Reproduce only this range: the line holding "The width and" through the last line of the data below, both included, exactly, with no pictures.
Start of The records
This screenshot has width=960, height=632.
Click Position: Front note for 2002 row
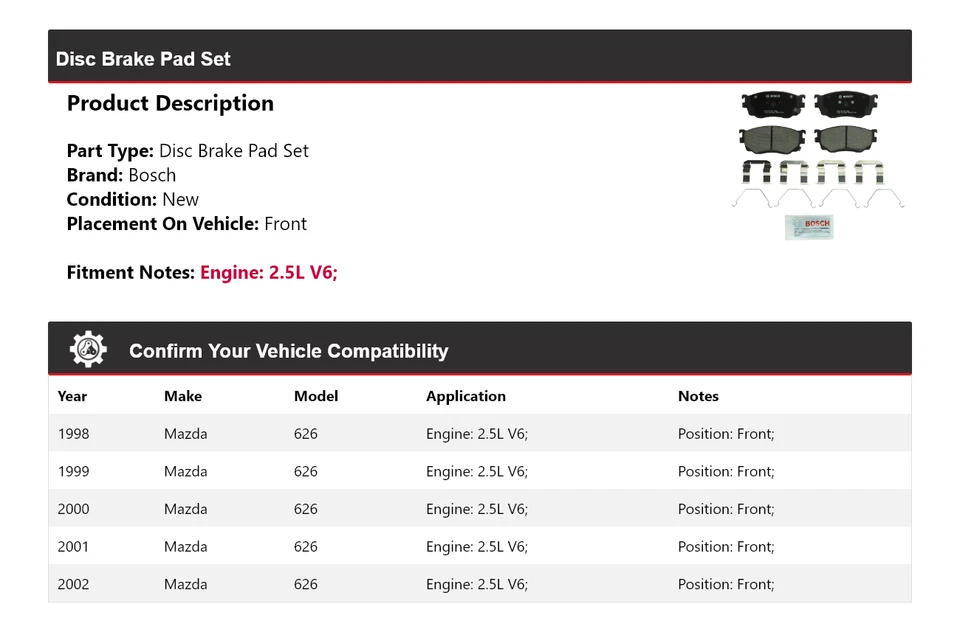pyautogui.click(x=726, y=584)
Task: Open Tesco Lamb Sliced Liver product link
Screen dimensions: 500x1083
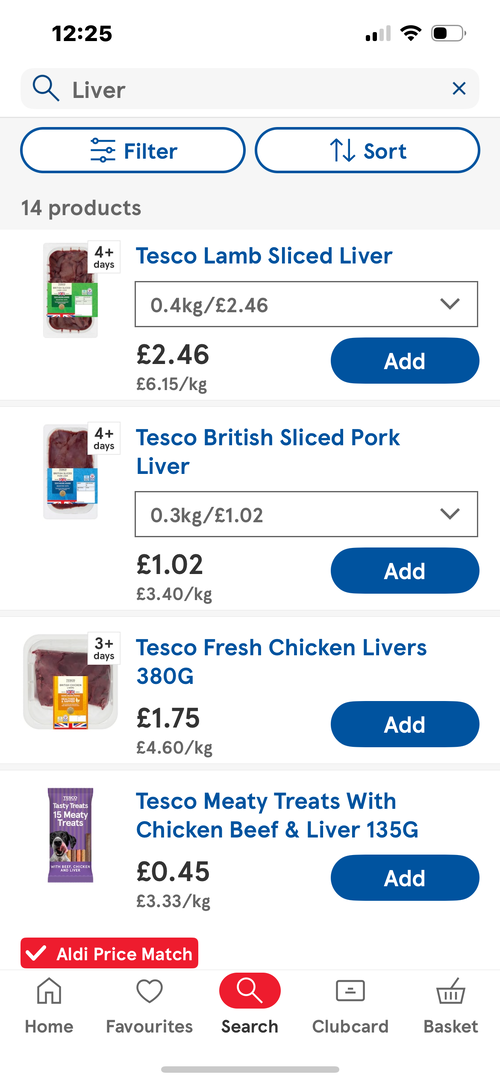Action: [264, 256]
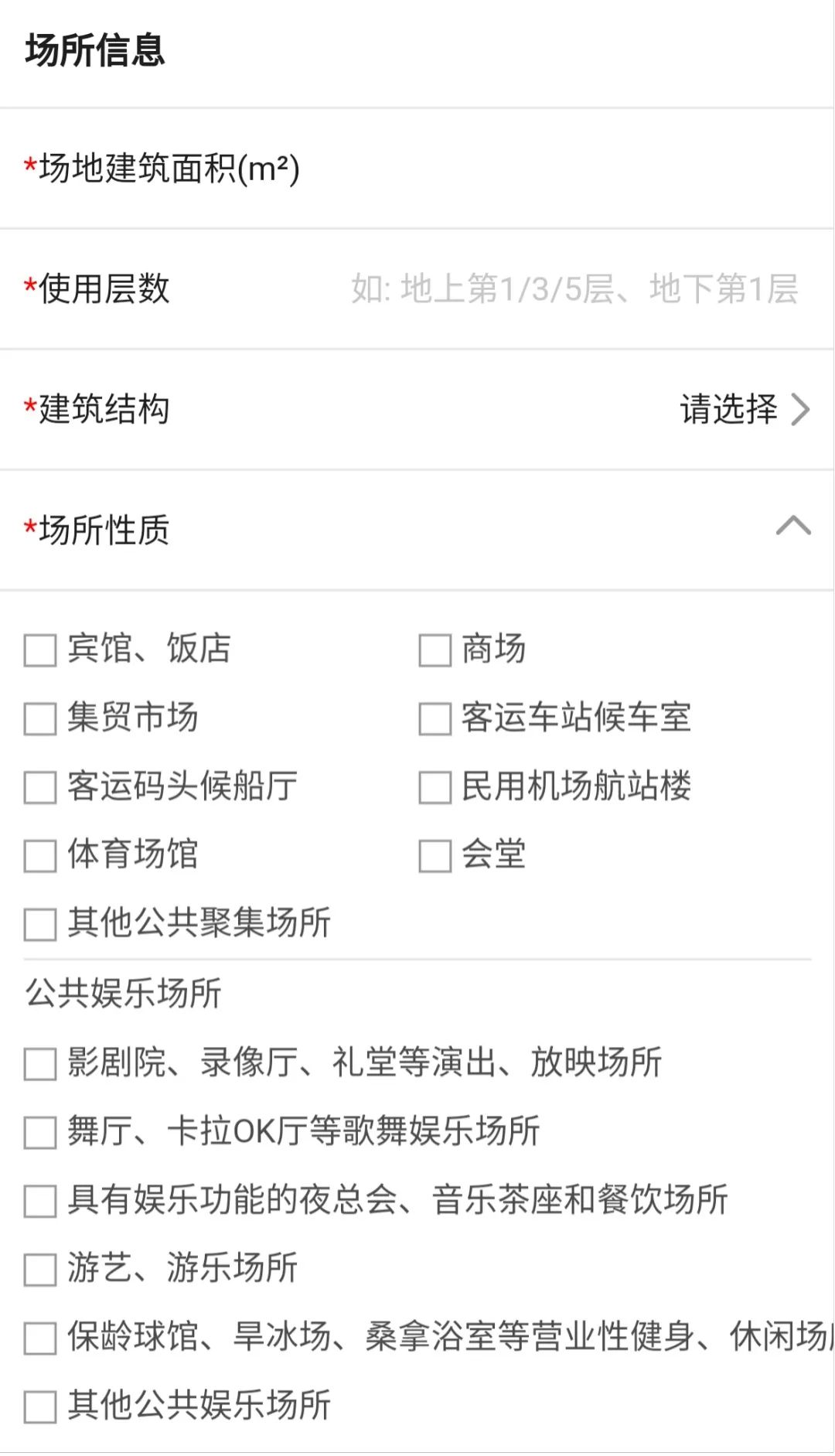
Task: Select the 保龄球馆、旱冰场 checkbox
Action: (x=40, y=1338)
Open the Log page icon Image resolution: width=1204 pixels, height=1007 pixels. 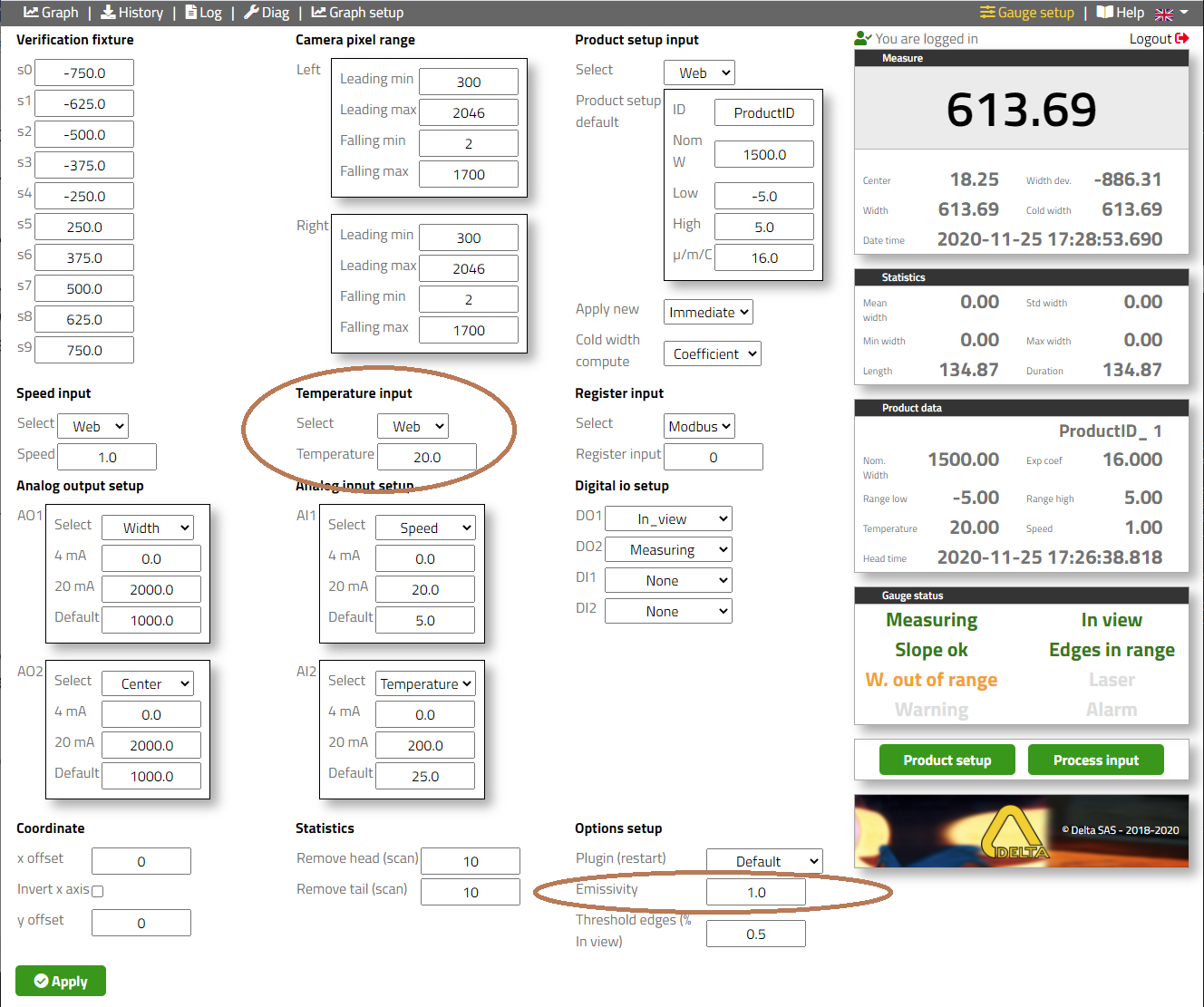[x=191, y=13]
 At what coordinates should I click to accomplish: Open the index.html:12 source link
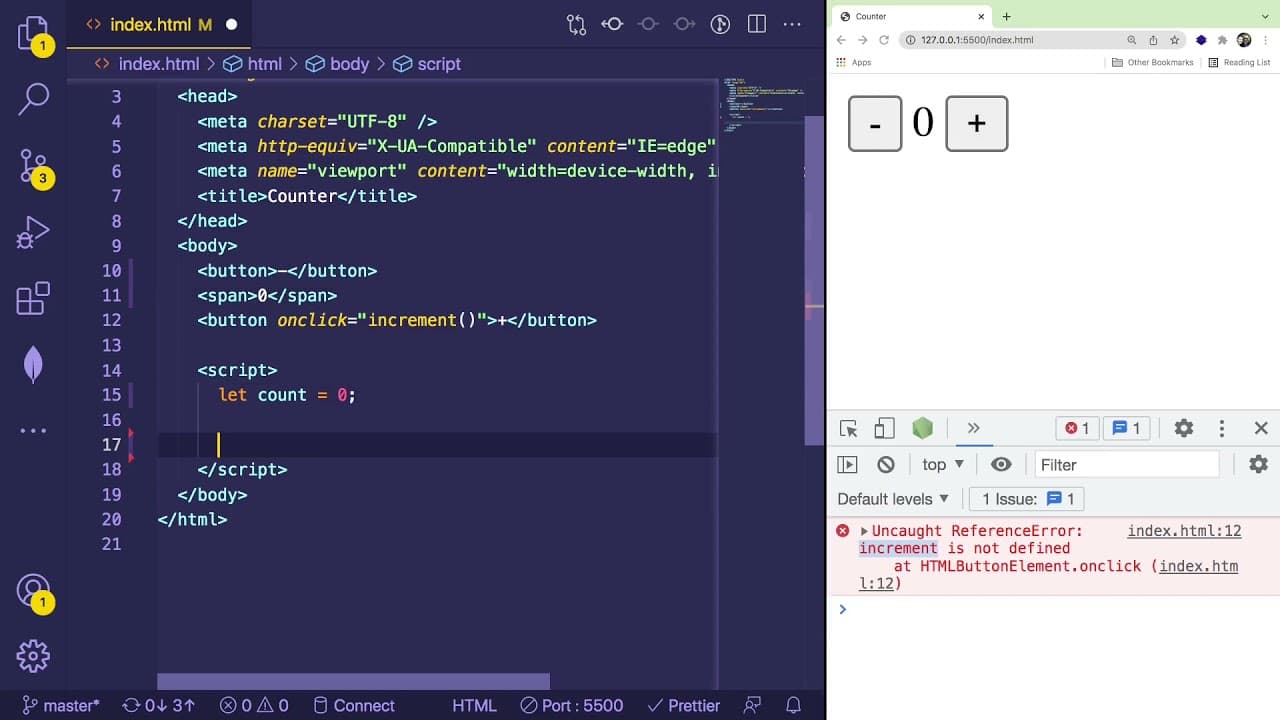1184,531
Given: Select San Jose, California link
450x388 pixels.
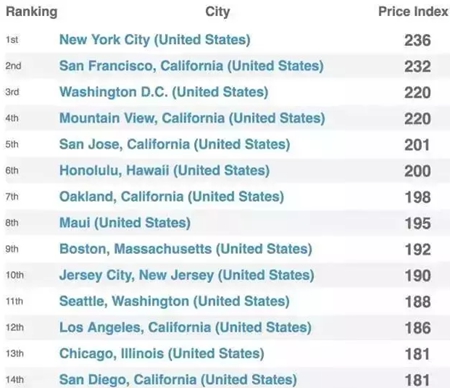Looking at the screenshot, I should click(x=175, y=144).
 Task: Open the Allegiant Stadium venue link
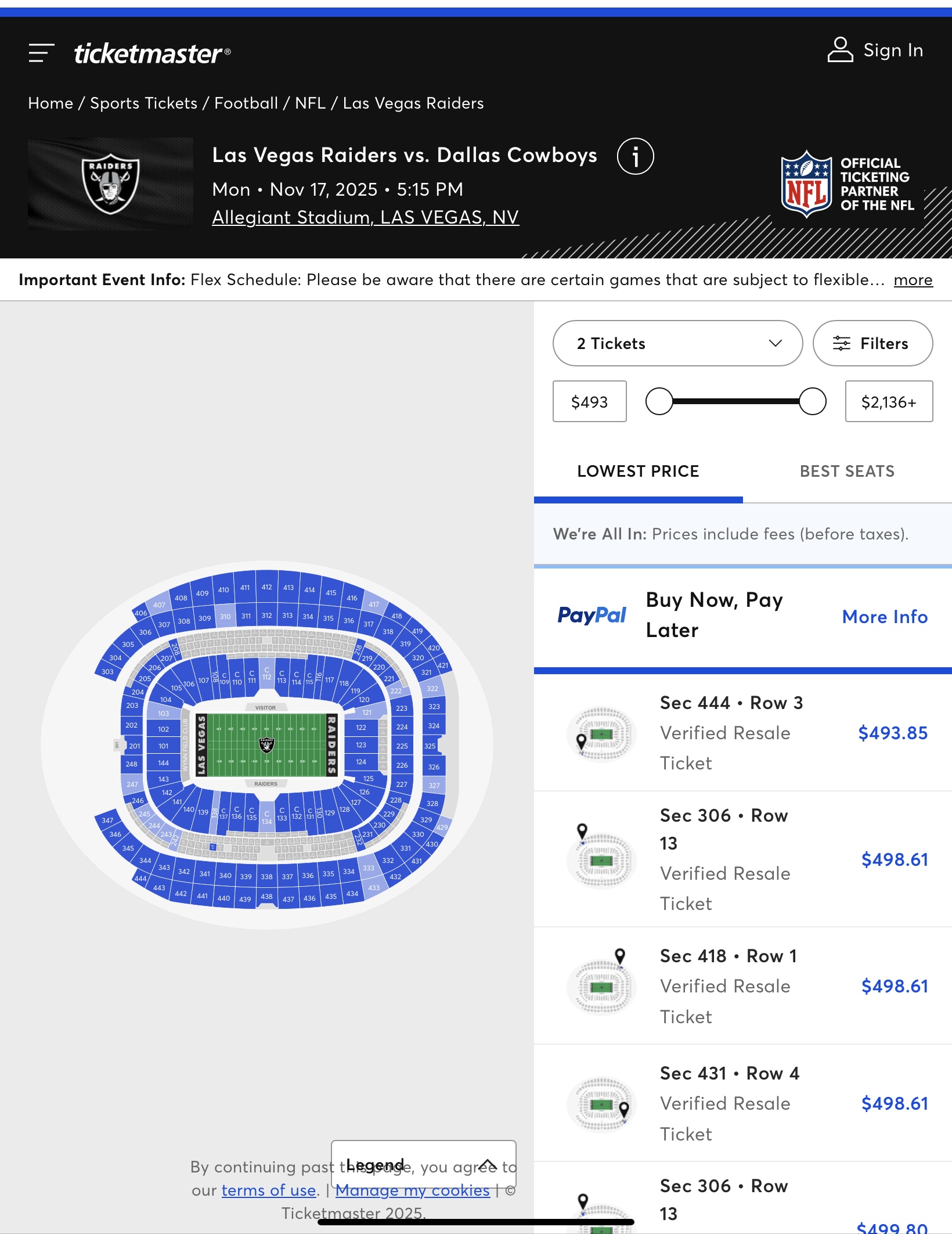pyautogui.click(x=365, y=217)
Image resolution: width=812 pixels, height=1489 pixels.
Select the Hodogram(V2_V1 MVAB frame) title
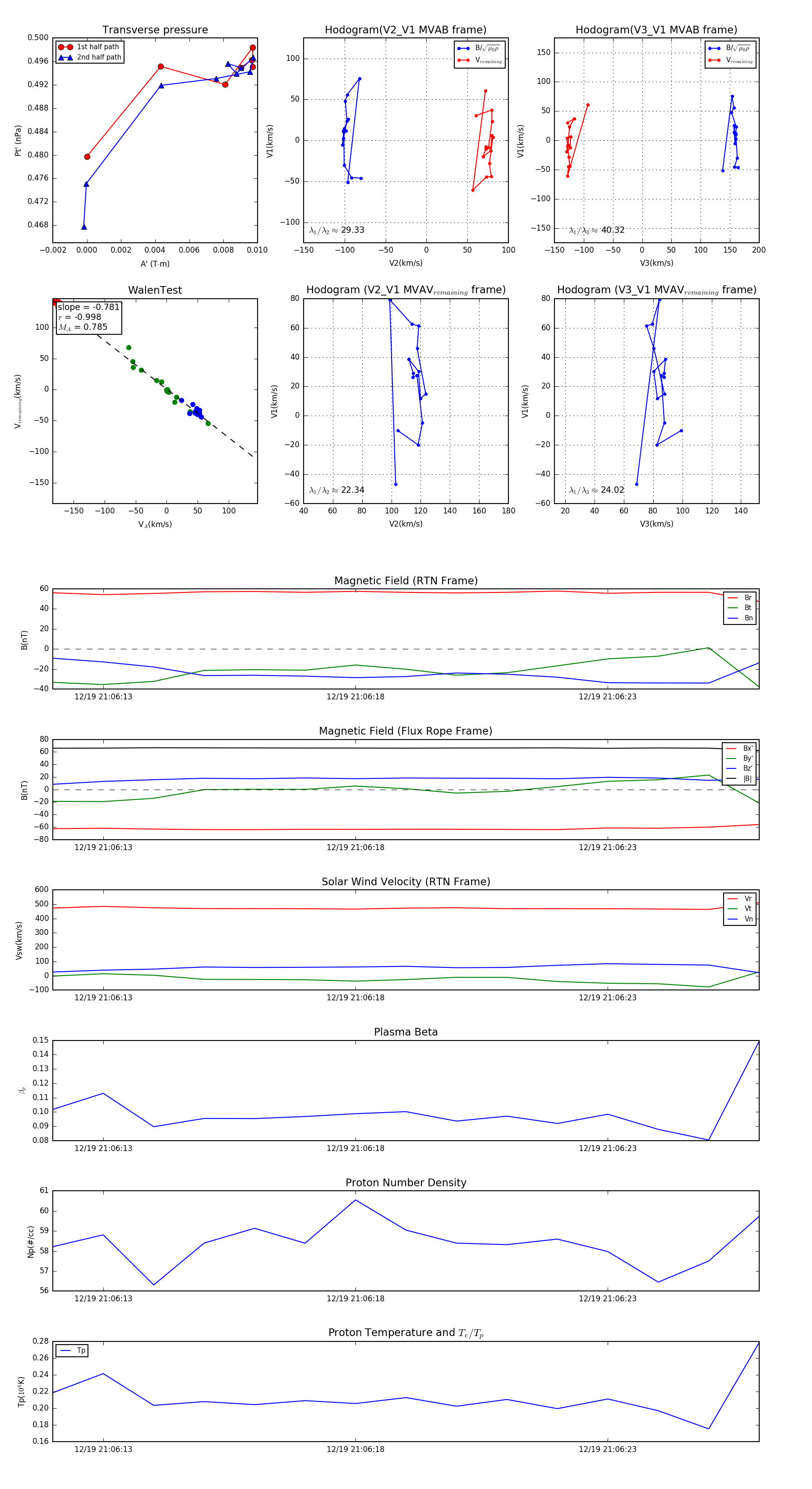pos(405,30)
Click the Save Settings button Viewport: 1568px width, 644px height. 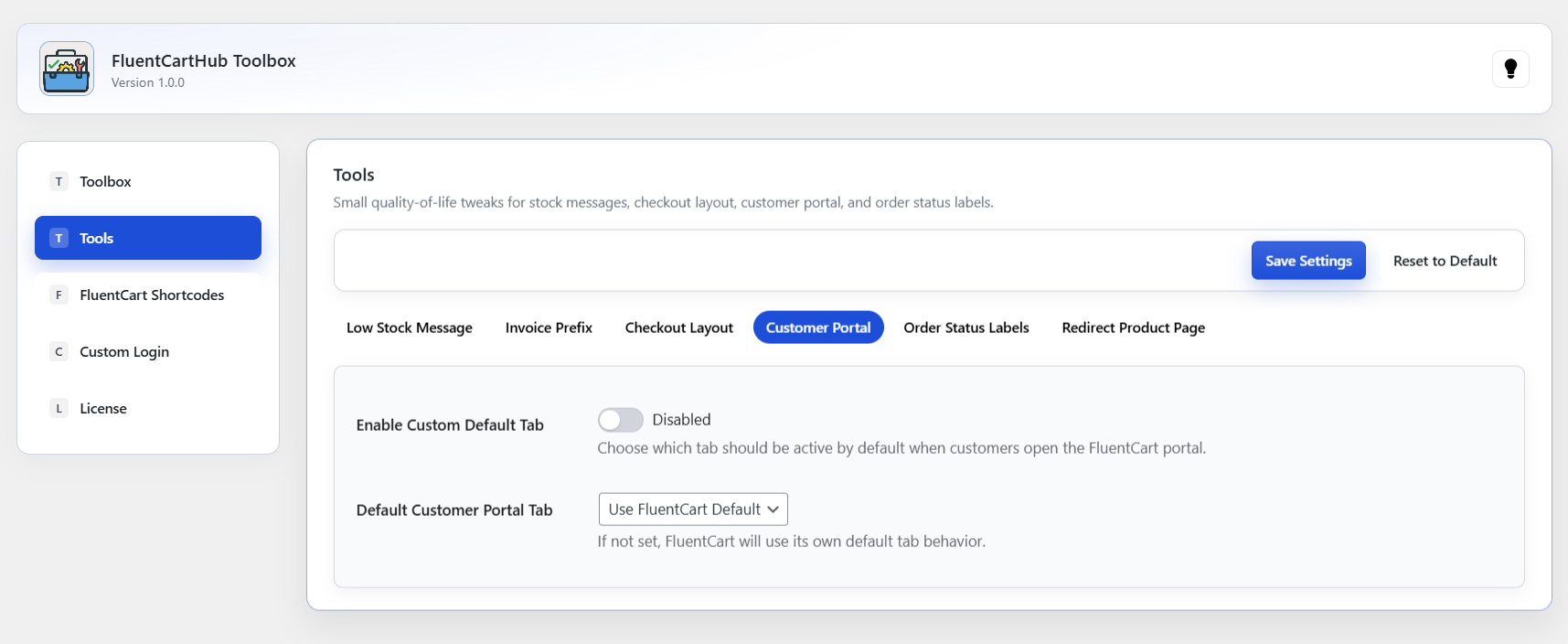click(1307, 261)
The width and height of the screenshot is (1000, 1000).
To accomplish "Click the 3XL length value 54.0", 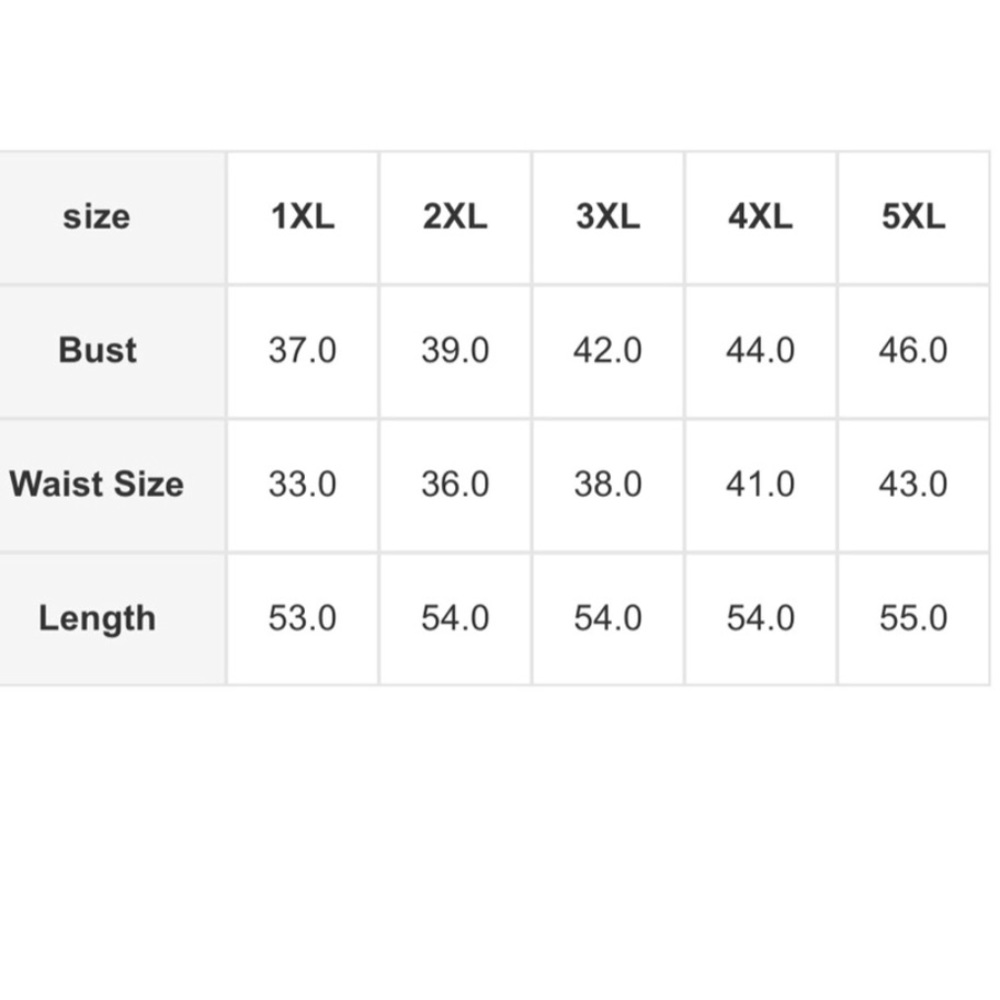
End of The records
Reply
The width and height of the screenshot is (1000, 1000).
To accomplish "Click the 3XL length value 54.0", 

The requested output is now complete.